Это был ужасный вопрос, при котором я, разумеется сию же минуту вспомнил мое борзенское послание к тверской барышне и хотел бы провалиться сквозь землю.
— Mais oui, mais comment donc, mais sans doute, maman…[61] то есть нет, maman… я никому не обещал, — пролепетал я, краснея и тупя в стол глаза, со страхом, что моя мать прочтет в них беспощадный мой позор и бесчестие.

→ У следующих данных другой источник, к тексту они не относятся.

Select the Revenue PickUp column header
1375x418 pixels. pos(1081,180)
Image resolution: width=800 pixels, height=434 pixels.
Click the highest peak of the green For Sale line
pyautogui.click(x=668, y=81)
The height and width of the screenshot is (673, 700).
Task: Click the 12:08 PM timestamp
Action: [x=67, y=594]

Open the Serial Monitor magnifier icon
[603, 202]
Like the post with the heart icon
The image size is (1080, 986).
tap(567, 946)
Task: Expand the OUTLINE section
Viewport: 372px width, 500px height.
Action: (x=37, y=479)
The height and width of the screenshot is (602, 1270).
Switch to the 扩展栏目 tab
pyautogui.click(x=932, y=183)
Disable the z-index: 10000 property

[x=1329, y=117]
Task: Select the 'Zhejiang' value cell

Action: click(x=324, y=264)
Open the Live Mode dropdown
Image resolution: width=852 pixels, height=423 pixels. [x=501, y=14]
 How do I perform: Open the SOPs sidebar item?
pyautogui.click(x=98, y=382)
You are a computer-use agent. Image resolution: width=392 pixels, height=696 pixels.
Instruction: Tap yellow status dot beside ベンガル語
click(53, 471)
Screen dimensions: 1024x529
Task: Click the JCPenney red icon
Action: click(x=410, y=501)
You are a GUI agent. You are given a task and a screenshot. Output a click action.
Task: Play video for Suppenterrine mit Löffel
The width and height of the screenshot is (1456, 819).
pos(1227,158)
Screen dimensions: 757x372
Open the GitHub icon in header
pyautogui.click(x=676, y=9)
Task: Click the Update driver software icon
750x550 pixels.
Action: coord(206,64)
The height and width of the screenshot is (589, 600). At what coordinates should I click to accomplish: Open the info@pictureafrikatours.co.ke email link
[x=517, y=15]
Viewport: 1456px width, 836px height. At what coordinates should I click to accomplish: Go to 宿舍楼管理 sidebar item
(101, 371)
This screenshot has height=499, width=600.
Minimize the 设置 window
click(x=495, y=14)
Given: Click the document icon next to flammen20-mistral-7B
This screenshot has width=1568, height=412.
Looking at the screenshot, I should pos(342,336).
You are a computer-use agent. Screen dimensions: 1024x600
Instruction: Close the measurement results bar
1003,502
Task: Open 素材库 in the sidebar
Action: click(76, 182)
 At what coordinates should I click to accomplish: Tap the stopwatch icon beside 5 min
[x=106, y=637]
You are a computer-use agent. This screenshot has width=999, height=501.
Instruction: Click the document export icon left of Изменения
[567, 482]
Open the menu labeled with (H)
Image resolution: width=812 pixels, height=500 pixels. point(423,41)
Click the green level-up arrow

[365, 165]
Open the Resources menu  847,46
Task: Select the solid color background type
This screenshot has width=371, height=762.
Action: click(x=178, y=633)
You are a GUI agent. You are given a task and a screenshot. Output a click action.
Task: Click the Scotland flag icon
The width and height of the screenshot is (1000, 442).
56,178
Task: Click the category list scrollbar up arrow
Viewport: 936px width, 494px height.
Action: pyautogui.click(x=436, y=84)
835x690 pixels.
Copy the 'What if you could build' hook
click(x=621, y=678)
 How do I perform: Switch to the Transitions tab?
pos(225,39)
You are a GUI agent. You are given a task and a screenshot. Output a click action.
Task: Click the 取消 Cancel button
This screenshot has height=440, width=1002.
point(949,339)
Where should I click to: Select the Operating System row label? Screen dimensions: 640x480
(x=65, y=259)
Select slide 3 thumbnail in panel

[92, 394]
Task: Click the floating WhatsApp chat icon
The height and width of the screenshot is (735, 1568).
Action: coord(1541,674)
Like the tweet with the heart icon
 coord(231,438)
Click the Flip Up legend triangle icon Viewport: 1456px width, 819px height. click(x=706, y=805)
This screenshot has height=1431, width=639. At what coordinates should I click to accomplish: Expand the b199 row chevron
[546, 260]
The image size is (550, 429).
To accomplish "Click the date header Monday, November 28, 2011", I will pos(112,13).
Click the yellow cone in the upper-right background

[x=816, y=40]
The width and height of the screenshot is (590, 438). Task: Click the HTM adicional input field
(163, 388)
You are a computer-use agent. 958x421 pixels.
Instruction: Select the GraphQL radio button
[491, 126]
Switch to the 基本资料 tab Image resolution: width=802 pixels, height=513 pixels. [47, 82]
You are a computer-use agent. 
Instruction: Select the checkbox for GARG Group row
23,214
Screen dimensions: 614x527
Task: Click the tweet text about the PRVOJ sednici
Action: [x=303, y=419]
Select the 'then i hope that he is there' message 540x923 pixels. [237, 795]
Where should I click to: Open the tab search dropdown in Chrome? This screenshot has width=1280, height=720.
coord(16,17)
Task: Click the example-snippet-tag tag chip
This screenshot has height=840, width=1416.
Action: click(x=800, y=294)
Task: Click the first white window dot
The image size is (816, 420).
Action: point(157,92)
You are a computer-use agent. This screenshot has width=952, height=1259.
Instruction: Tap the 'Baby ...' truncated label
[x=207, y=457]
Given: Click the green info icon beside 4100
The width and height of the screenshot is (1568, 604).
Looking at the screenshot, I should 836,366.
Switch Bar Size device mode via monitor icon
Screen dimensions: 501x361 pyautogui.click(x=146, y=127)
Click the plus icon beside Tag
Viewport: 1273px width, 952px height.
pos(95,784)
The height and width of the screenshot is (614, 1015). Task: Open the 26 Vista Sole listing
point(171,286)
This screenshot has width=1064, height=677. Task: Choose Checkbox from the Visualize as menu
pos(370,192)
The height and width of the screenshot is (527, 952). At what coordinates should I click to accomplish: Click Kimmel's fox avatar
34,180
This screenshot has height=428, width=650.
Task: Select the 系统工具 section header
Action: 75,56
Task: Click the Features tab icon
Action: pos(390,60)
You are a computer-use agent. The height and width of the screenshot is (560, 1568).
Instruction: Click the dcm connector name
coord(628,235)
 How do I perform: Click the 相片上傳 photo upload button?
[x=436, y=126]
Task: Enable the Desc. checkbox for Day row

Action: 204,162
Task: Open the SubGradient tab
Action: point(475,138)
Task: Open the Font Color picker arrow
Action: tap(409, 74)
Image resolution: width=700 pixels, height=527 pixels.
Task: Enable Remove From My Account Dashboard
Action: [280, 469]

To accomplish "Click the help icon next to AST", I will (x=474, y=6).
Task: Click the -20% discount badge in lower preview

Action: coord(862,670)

Но, увы, — весь этот маневр был совершенно напрасен: чем я тщательнее старался быть скрытным, тем легче и яснее читала мать сокровенную тайну души моей.
XIV
Матушка, разумеется, не могла точно отгадать сущности моих корреспондентных чудотворений любовного характера, но ясно видела, что простой вопрос ее смутил меня, — и я чувствовал, как ее умный, проницательный взгляд упал на мое лицо и пронзил меня до самого сердца, занывшего и затрепетавшего от страха, что, если моя пошлая выходка как-нибудь откроется… Что, если матушка узнает, что я влюблен… или был влюблен, потому что теперь уже во мне не оставалось и следа моей любви к тридцатилетней тверской барышне, а все существо мое было поглощено и проникнуто страхом и благоговением к другой женщине, которая шестнадцать лет тому назад дала мне бытие и теперь давала мне жизнь.
Однако безмерное материнское милосердие смилостивилось надо мною, — и матушка, не предлагая мне никакого нового вопроса о корреспонденциях, заметила только, что переписка — очень важная вещь, и притом вещь очень полезная, ибо ею поддерживаются отношения с людьми и, кроме того, она лучше всего способствует к приобретению навыка к хорошему изложению своих мыслей.
С этим maman встала из-за стола, за которым поила меня чаем; а я, чтобы оторвать разговор от тягостной для меня темы о переписке, поспешил вильнуть в сторону и осведомиться: чего же будут стоить мои уроки латинского и греческого языка?
— А ничего, кроме одного нашего доброго желания, — отвечала мать, покрывая полотенцем чайную шкатулку, в которую замкнула ложечки.
— Как ничего, maman? кто же будет меня даром учить по-латыни и по-гречески?
— Пока ты не выучишься этим языкам больше меня, я сама буду с тобою ими заниматься.
— Вы, chère maman![62]
— Mais oui, moi-même, mon fils.[63] Что же это тебя так удивляет?